1.5 子宫、卵巢组织形态学观察 各组血清E2、P、FSH、LH水平检测完成后,给予10%水合氯醛按0.35 mL/100 g行腹腔麻醉,断头处死后迅速取出子宫、卵巢组织。解剖显微镜下观察、分离输卵管等多余组织,滤纸吸净血液。各组随机选择3只大鼠的子宫、卵巢组织(其余组织-80 ℃冻存),4%多聚甲醛固定,常规脱水、透明、浸蜡、包埋、5 μm厚切片。常规行HE染色,奥林巴斯BX40光学显微镜下观察子宫、卵巢组织形态学改变,采用体视学细胞计数系统随机各选择5个视野,计数卵巢组织中的生长卵泡、黄体及闭锁卵泡数,取平均值。

1.6 子宫组织雌激素受体(ER)、孕激素受体(PR)mRNA表达检测 采用实时荧光定量PCR法。取各组冻存的子宫组织,按照RNAiso Plus提取试剂盒说明书采用常规一步法提取子宫组织总RNA,测定RNA样品含量及纯度合格,使用SYBR®Premix Ex TapTMⅡ试剂盒对cDNA样本进行处理,进行实时荧光定量PCR反应。大鼠ER、PR及内参GAPDH引物均由上海生工生物工程股份有限公司设计完成。ER引物序列:上游引物:5′-CGACTATGCCTCTGGCTACC-3′,下游引物:5′-CGATGGTGCATTGGTTTGTA-3′,引物长度:122 bp。PR引物序列:上游引物:5′-CTGCTCTTCTCTCGGTCCTG-3′,下游引物:5′-CTGGGATTTCTGCTTCTTCG-3′,引物长度:131 bp。GAPDH引物序列:上游引物:5′-TGATTCTACCCACGGCAAGTT-3′,下游引物:5′-TGATGGGTTTCCCATTGATGA-3′,引物长度:77 bp。PCR反应条件:95 ℃预变性30 s;95 ℃变性5 s,60 ℃扩增34 s,40个循环。各样本均设3个复孔,实验重复3次。采用QuantStudio7 Flex系统进行数据采集与分析,采用2-ΔΔCt法计算目的基因相对表达量。

2 结果

2.1 各组动情周期及动情后期持续时间比较 空白组、单周期组动情周期均保持规律性,两周期组、三周期组中分别有1只(10%)、5只(50%)动情周期规律性变化消失(表现为持续性动情间期)。各组给药前后动情周期及动情后期持续时间比较见表1。

表1 各组给药前后动情周期、动情后期持续时间比较

注:与同组给药前比较,*P<0.05;与空白组给药后比较,#P<0.05;与单周期组给药后比较,△P<0.05。

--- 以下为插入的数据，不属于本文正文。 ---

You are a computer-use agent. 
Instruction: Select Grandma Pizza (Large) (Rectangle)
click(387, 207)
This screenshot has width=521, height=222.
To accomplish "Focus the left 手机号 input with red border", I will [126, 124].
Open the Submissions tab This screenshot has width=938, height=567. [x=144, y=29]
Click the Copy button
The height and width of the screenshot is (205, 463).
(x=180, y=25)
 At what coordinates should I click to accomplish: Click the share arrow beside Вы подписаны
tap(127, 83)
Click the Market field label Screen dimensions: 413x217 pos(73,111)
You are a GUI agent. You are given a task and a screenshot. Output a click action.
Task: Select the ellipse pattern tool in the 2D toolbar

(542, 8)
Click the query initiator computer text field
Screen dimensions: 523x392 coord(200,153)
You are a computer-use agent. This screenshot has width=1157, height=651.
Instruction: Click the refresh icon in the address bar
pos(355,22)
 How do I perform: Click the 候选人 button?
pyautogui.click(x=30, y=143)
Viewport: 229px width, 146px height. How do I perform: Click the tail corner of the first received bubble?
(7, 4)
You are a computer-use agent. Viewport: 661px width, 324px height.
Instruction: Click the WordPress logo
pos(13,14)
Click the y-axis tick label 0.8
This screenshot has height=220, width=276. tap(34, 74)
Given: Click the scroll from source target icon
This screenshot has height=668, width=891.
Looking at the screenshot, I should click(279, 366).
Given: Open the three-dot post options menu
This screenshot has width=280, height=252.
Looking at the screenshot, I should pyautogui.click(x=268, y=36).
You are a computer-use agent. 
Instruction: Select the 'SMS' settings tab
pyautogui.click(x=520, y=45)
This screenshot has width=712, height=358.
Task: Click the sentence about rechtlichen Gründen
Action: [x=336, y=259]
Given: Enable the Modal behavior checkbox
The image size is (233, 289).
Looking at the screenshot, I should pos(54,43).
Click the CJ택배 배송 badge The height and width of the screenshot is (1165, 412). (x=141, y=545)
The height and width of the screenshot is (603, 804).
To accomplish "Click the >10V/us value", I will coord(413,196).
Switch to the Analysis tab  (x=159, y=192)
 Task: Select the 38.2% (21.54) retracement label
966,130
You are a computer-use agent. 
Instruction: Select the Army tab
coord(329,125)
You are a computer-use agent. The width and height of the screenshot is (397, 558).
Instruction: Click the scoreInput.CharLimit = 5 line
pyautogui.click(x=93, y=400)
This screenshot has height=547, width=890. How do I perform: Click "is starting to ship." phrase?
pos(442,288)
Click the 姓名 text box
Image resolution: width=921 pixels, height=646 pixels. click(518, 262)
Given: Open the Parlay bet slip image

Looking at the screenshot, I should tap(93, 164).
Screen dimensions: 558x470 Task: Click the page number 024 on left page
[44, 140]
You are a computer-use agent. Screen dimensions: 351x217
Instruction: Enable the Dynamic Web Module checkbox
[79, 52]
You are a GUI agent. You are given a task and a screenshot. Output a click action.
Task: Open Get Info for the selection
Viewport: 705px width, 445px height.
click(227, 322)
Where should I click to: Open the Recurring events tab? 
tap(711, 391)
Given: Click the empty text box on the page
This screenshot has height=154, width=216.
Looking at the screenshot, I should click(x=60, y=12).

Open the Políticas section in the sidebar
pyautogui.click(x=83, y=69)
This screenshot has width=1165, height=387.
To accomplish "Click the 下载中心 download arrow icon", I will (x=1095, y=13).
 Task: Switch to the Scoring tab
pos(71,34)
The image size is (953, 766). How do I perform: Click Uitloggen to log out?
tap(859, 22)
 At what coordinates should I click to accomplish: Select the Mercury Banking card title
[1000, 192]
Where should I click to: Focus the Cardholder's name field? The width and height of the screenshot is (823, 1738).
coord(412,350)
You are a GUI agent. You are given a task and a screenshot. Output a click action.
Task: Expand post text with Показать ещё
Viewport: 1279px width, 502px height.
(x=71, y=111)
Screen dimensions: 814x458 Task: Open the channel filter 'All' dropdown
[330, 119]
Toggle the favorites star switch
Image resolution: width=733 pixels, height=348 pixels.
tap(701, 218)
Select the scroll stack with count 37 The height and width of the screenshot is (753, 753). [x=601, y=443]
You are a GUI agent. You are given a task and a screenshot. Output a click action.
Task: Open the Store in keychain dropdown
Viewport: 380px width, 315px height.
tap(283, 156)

2.2 各组血清E2、P、FSH、LH水平比较 见表2。

2.3 各组子宫、卵巢组织形态学变化 HE染色结果:①子宫:空白组子宫固有层组织疏松,子宫腺体多,间质血管丰富,单周期组、两周期组、三周期组子宫内膜层明显菲薄,腺体数减少,腺腔偏小,间质胶原纤维增多,以三周期组变化更明显。②卵巢:空白组生长卵泡数量较多,黄体发育好,体积大,颗粒细胞层较厚;单周期组、两周期组、三周期组卵巢内闭锁卵泡数量增多,颗粒细胞排列松散,卵母细胞放射冠减少或消失。各组卵巢组织生长卵泡、黄体及闭锁卵泡数量比较见表3。

表2 各组给药前后血清E2、P、FSH、LH水平比较

注:与同组给药后D2比较,*P<0.05;与空白组同时间点比较,#P<0.05;与单周期组同时间点比较,△P<0.05;与两周期组同时间点比较,▲P<0.05。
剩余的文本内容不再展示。